The program for our October 11 meeting will be on Bicycling in Montgomery County: The Next Big Thing in Personal Transportation. Our speakers will be Casey Anderson and Richard Layman.
This program will focus on why and how Montgomery County should take bicycling more seriously as a solution to a variety of transportation problems, and on the factors that lead people to consider bicycling as an appealing transportation option -- or not -- in our area. As always, our meeting and program are open to the public, and we leave time for discussion and Q&A with
Federation meetings are held on the second Monday of each month September through June at 7:45 p.m. in the First Floor Auditorium, County Office Building, 100 Maryland Avenue, Rockville, MD.
That means October 11th.
We did this presentation in March as part of the Montgomery County planning office speaker series. This one will be before the Montgomery County Civic Federation, which is the overall support organization and forum for the various "neighborhood" civic groups across Montgomery County.
We got an interesting "charge" from Peggy Dennis, the president. She asked us to discuss:
1. Where best practice is;
2. Where Montgomery County is;
3. How to get Montgomery County to a better practice position, recognizing that the fiscal situation is very difficult and that we have to focus resources.
Casey and discussed the fact that not only there are limited funds, but that not all investments in bicycling infrastructure are equal, that certain places have much better conditions that support the opportunity to increase active bicycling, and other places don't. This relates to transportational bicycling more than recreational activity, which is important, but a weekend activity that doesn't substantively contribute to sustainable transportation goals and objectives.
We talked about placing improvements in bicycling infrastructure and programming (and this goes for walking and transit too) in a broader context of livability, and that civic associations need to focus not just on more neighborhood specific and often parochial concerns, but on broader quality of life concerns that span neighborhoods and engage an entire community.
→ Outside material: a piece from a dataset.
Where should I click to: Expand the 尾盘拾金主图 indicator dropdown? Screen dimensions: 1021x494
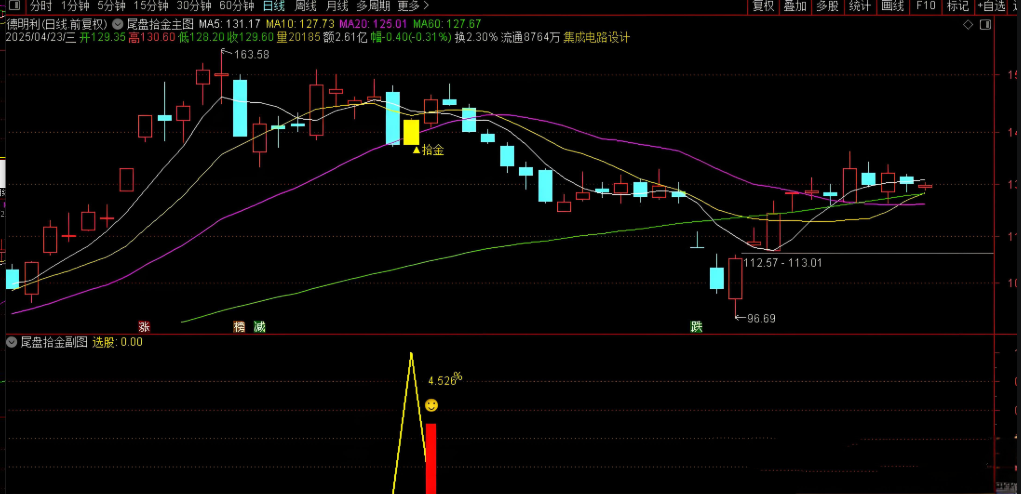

In a way, I think of biking as both a natural form of traffic calming, and as an extension of the streetscape and roadway principles that are commonly incorporated into neighborhood traffic calming programs--e.g., a bicycle boulevard isn't much different than a road that has been traffic calmed through design (chicanes, curb bulbouts, median refuges, improvements to street furniture, trees, and vegetation, narrowing of streets, etc.).
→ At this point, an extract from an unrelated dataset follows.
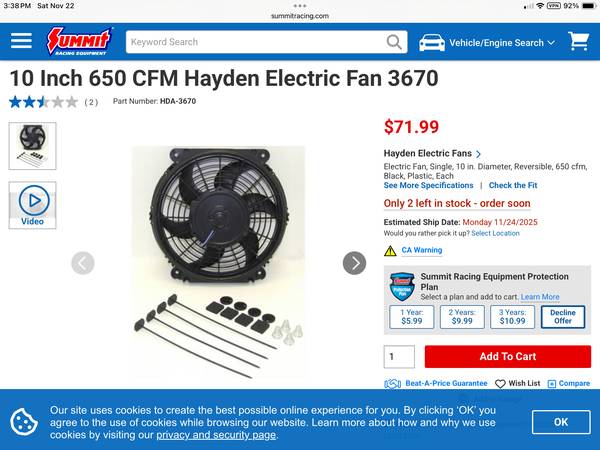Click the search magnifier icon
The height and width of the screenshot is (450, 600).
click(x=394, y=42)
So those concepts will be incorporated into the presentations somehow.
And there will be a "third" presentation as part of our two presentations, looking at the pluses and minuses and opportunities in Montgomery County as it relates to bicycling (and in some respects to transportation planning and sustainable transportation) with a focus on Silver Spring as an opportunity to serve as a proof of concept for implementation of facilities improvements and significant encouragement programs (education, training, programming, media and communications strategies).
Plus... thinking of how to incorporate a cycletrack into Rockville Pike.
Cycletrack on Rue Berri in Montreal.